Kidnapped!

  • Thread starter Thread starter poltonis
  • Start date Start date
P

poltonis

....with apologies to Robert Louis Stevenson. My WinXP
installation was kidnapped by a single file NTLDR. This
was accidentally deleted from the C:\ Root folder. On the
morrow, the PC could not get past the ..."verifying DMI
Pool Data"...NTLDR not found".

Salvation to my existing setup came in the form of using
the Repair function in the existing Windows XP
installation CD. To my relief everything was intact,
logon-on users, program files, desktop etc.

My question is this. In the event of something similar,
is there an easier way to access the other partitions,
apart from the default C:\Windows? (as a boot-disk in
Win98?) I knew I had moved the file NTLDR to my D:\ Data.
 
Hi, Poltonis.

When the computer is powered up and starts to boot, it remembers NOTHING
from the previous session. All it knows is what is in its read-only memory
in the BIOS. The BIOS knows how to start the HD spinning and read the very
first physical sector, which holds less than 512 bytes of code. This
includes the MBR (Master Boot Record) and the partition table for that first
HD, including the designation of one partition (usually the first one) as
the Active (bootable) partition, which it typically assigns the letter C:.
It reads the first physical sector (the "boot sector") of that partition,
which is outside any folder and is not a file. The boot sector is only 512
bytes and knows little except to look in the Root of that partition for a
file called NTLDR; C:\NTLDR is the ONLY file that the NT-style boot sector
knows to look for. NTLDR then looks for C:\boot.ini and C:\NTDETECT.COM and
uses those to find and load the rest of WinXP, no matter which HD or which
partition they may be on. But, if it can't find NTLDR, or if NTLDR is
corrupt, everything stops.

Often, NTLDR is right where it's supposed to be and not corrupt, but
something is wrong in either the MBR, partition table or boot sector. This
causes the boot process to look in the wrong place and whatever it sees sure
doesn't look like NTLDR, so it panics and puts up the message you saw. The
Repair facilities on the WinXP CD-ROM provide utilities to fix the MBR and
boot sector so that they point to the right place.
I knew I had moved the file NTLDR to my D:\ Data.

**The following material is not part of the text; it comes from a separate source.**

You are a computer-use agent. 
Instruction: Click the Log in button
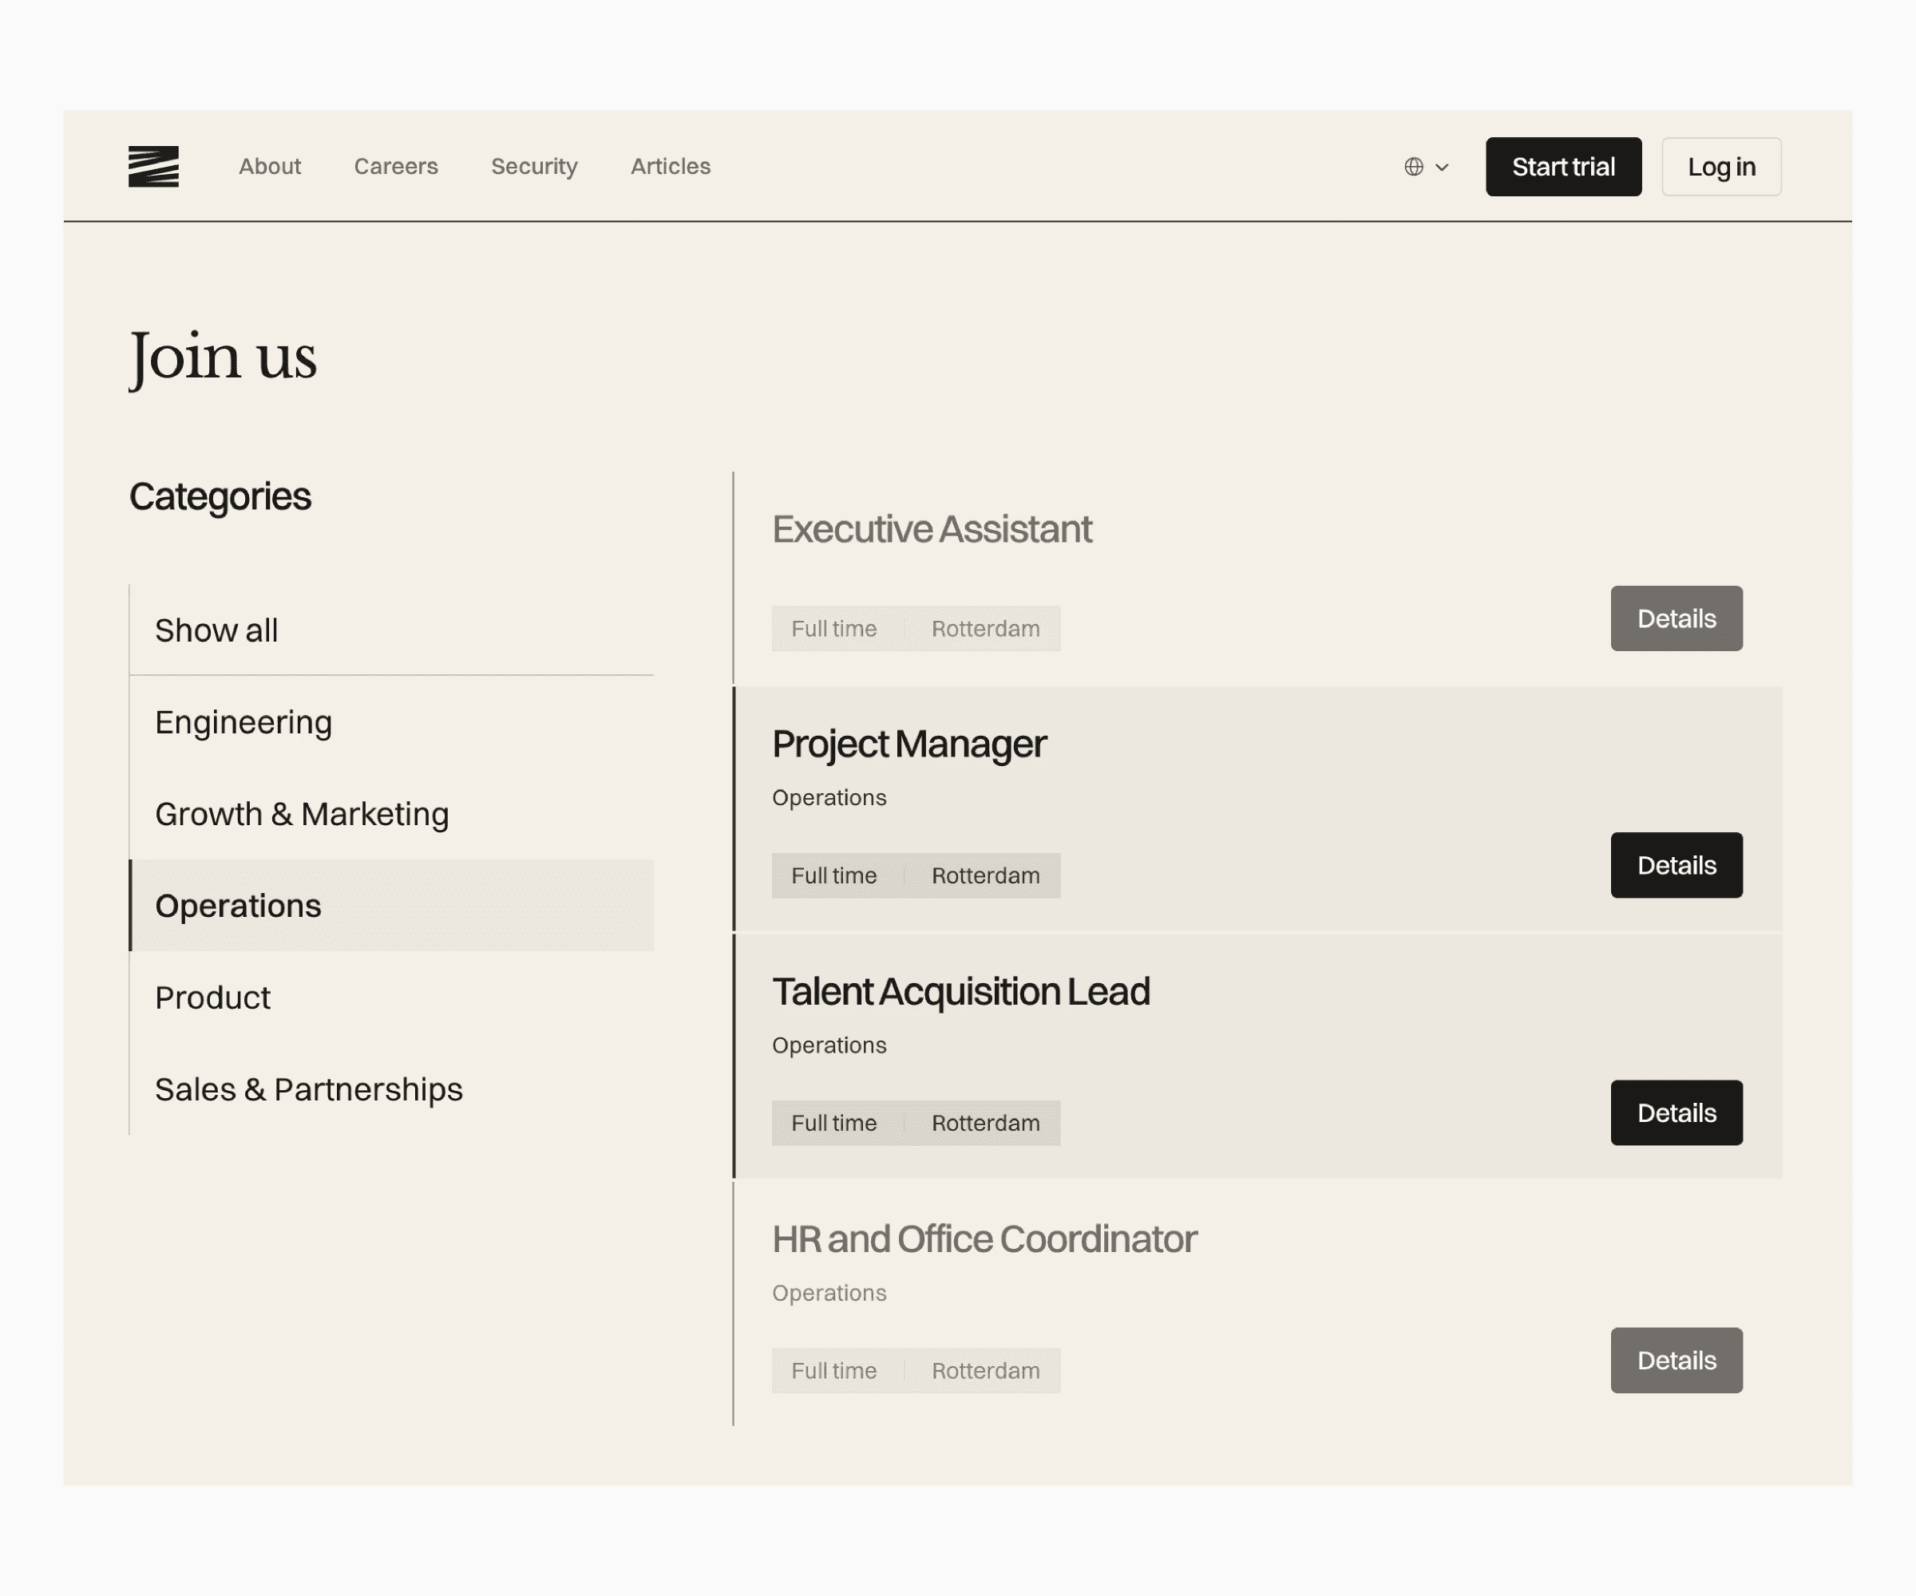(x=1720, y=167)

It never looks in D:, unless that's the Active partition (unusual, but
possible - the partition table would have to reflect this). And it never
looks in \Data, or any other folder except the Root, "\". You can have 50
copies of NTLDR scattered all over your drives, but the only one that counts
is the one in C:\.

As Patti said, you can create a boot floppy that contains A:\NTLDR,
A:\boot.ini and A:\NTDETECT.COM. They are relatively small files and total
less than 400 KB, so they easily fit on a floppy. A:\boot.ini should point
to the second partition on your third HD - or wherever your \Windows folder
is installed. Then when you set your computer to boot from A:, it reads
these few files and uses them to bypass Drive C: and find WinXP.